Sommer.dok – your place to be!

Erstmalig kamen heuer über 300 Besucher*innen zum sommer.dok auf dem Königplatz! Und das trotz Umzäunung der Zeltstadt und weiterer strenger Corona-Auflagen – an die sich das Publikum aber zuverlässig hielt.

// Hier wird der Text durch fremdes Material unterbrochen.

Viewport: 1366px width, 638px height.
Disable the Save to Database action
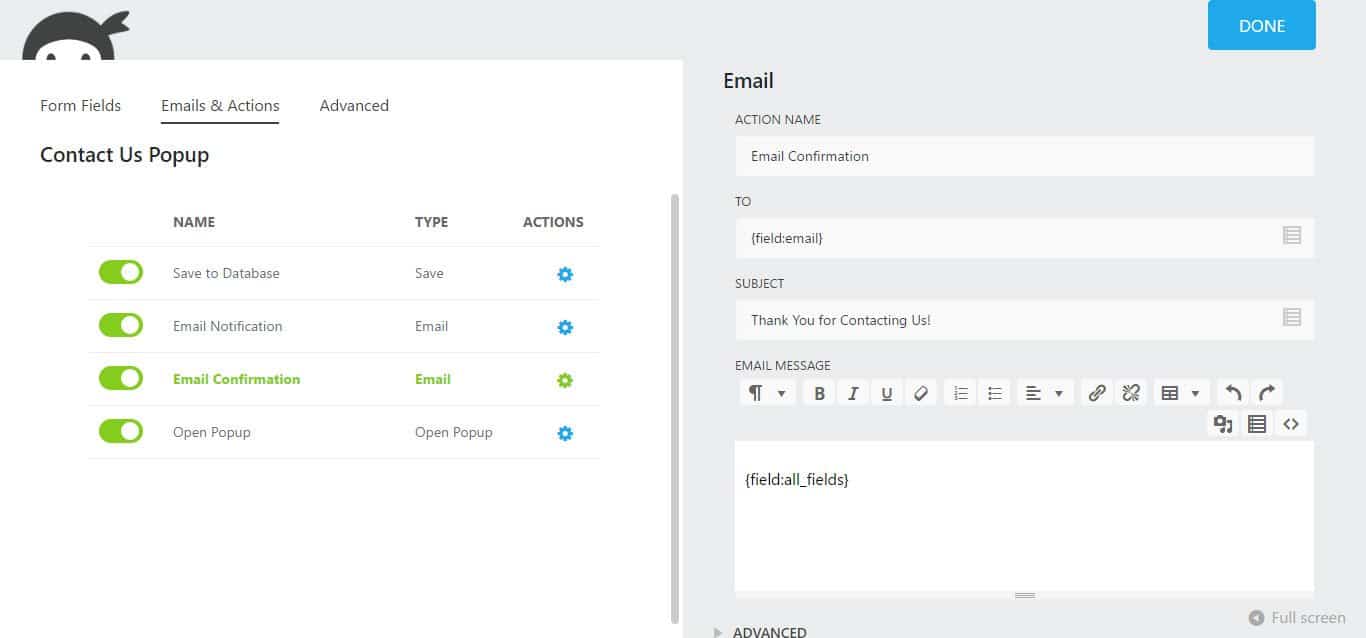point(120,271)
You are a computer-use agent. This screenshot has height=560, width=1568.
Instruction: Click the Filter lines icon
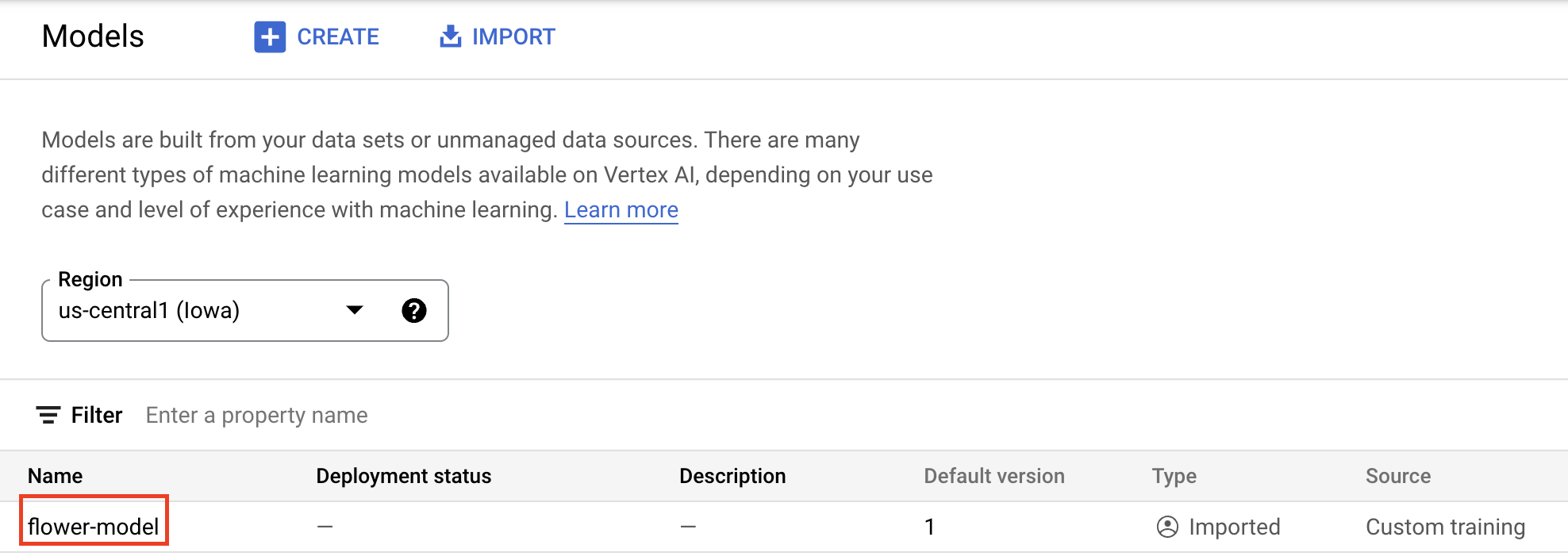(x=48, y=415)
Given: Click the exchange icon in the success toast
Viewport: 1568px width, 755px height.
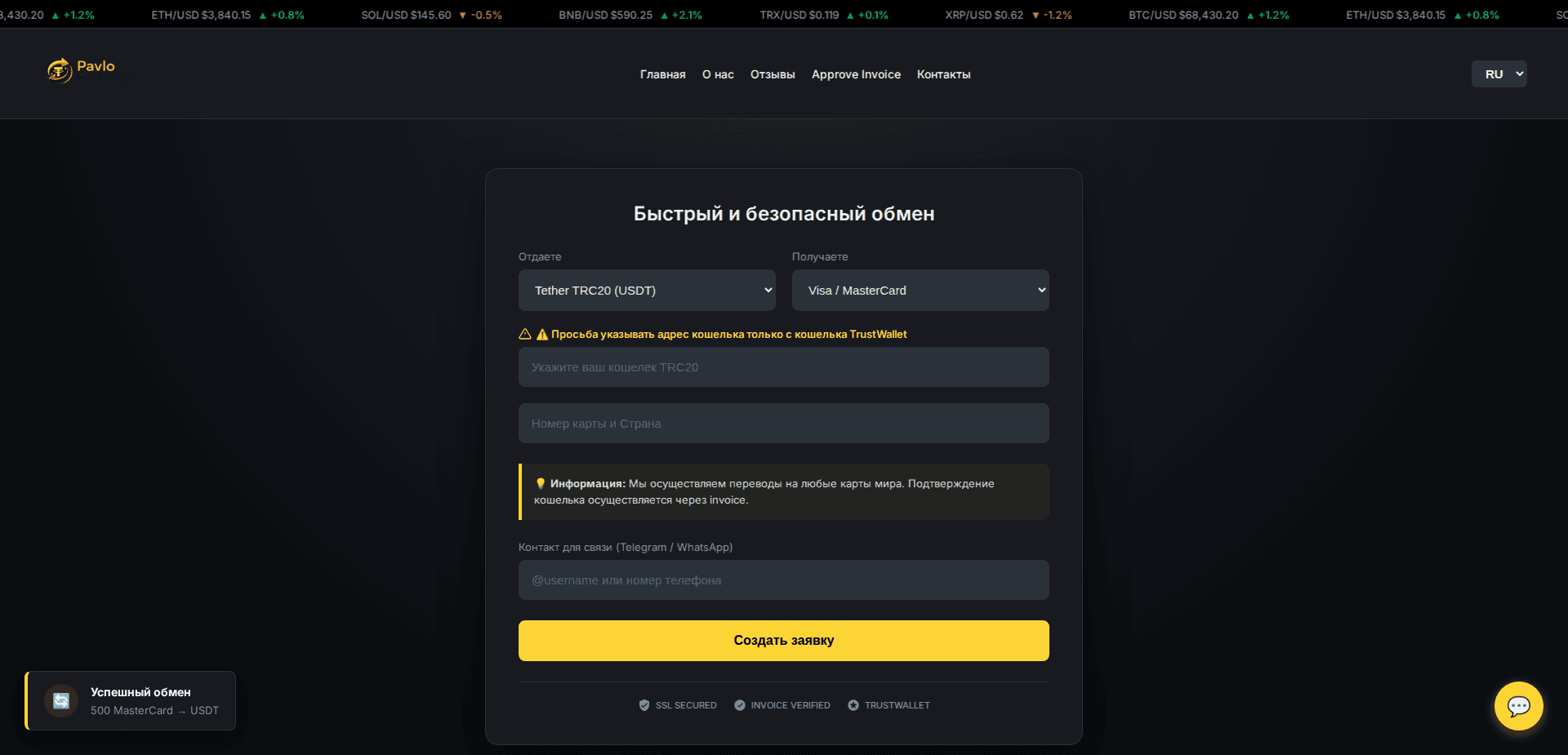Looking at the screenshot, I should 61,700.
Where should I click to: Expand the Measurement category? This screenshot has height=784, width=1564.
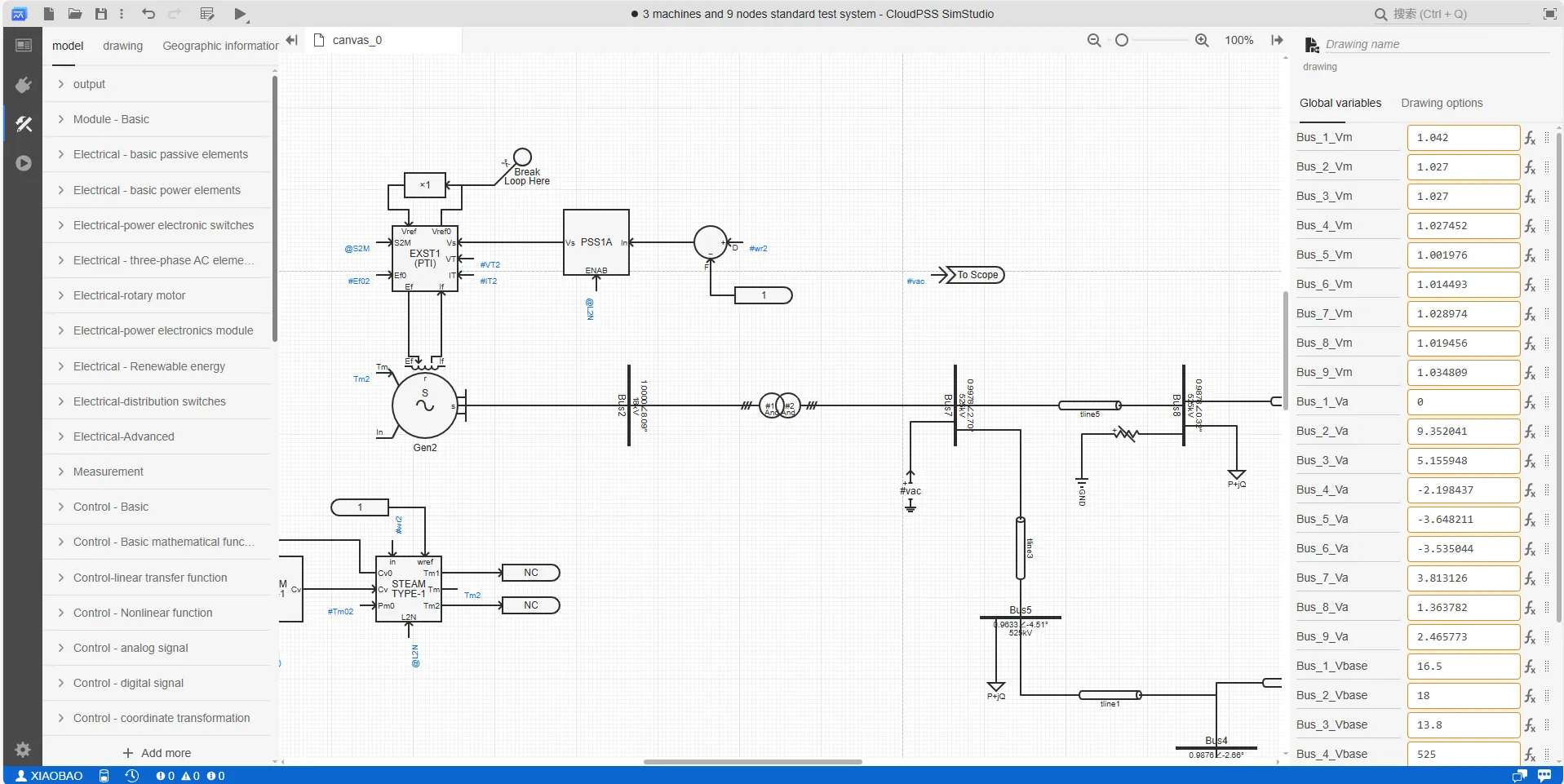(x=108, y=472)
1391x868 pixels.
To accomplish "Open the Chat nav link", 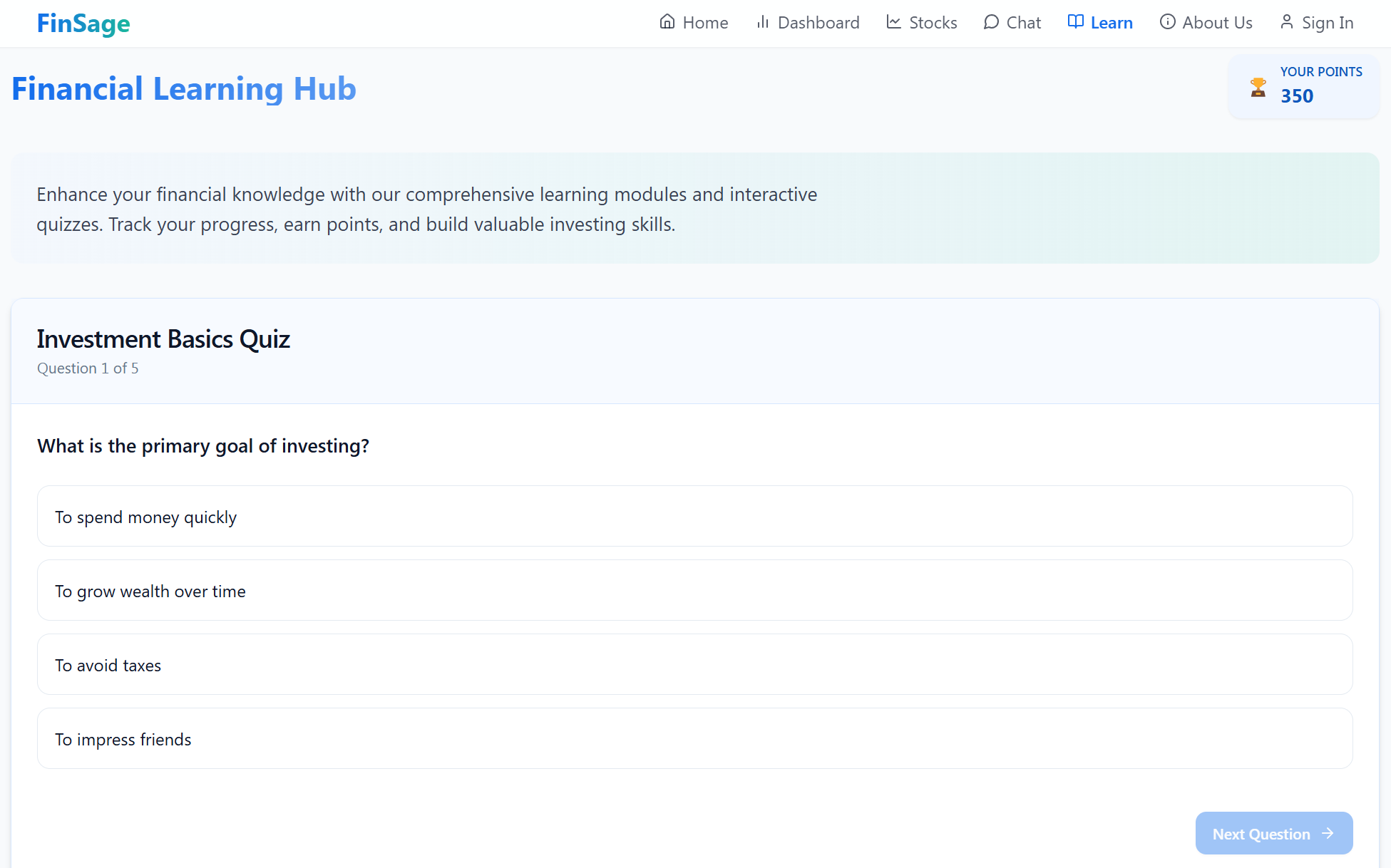I will pyautogui.click(x=1023, y=23).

Natürlich war da die allgemeine Freude, wieder Live-Veranstaltungen besuchen zu können, aber das allein war es nicht: Bei sommerlich-sonniger Witterung auf den Königsplatz zu kommen und sich anspruchsvollen Themen der Geschichte, Politik und Demokratie zu widmen, braucht für junge wie ältere Menschen eine besondere Attraktivität. Das Publikum bestätigte es: Die Mischung macht´s.

Wie viel ehrenamtliches Engagement, Qualität und Anspruch, wie viel Herzblut und Hartnäckigkeit hinter sommer.dok stecken, ist nicht genug zu schätzen. Mit großem Respekt und Anerkennung ein herzlicher Dank an das sommer.dok-Team von Mitgliedern verschiedener Jugendorganisationen und freien Initiativen.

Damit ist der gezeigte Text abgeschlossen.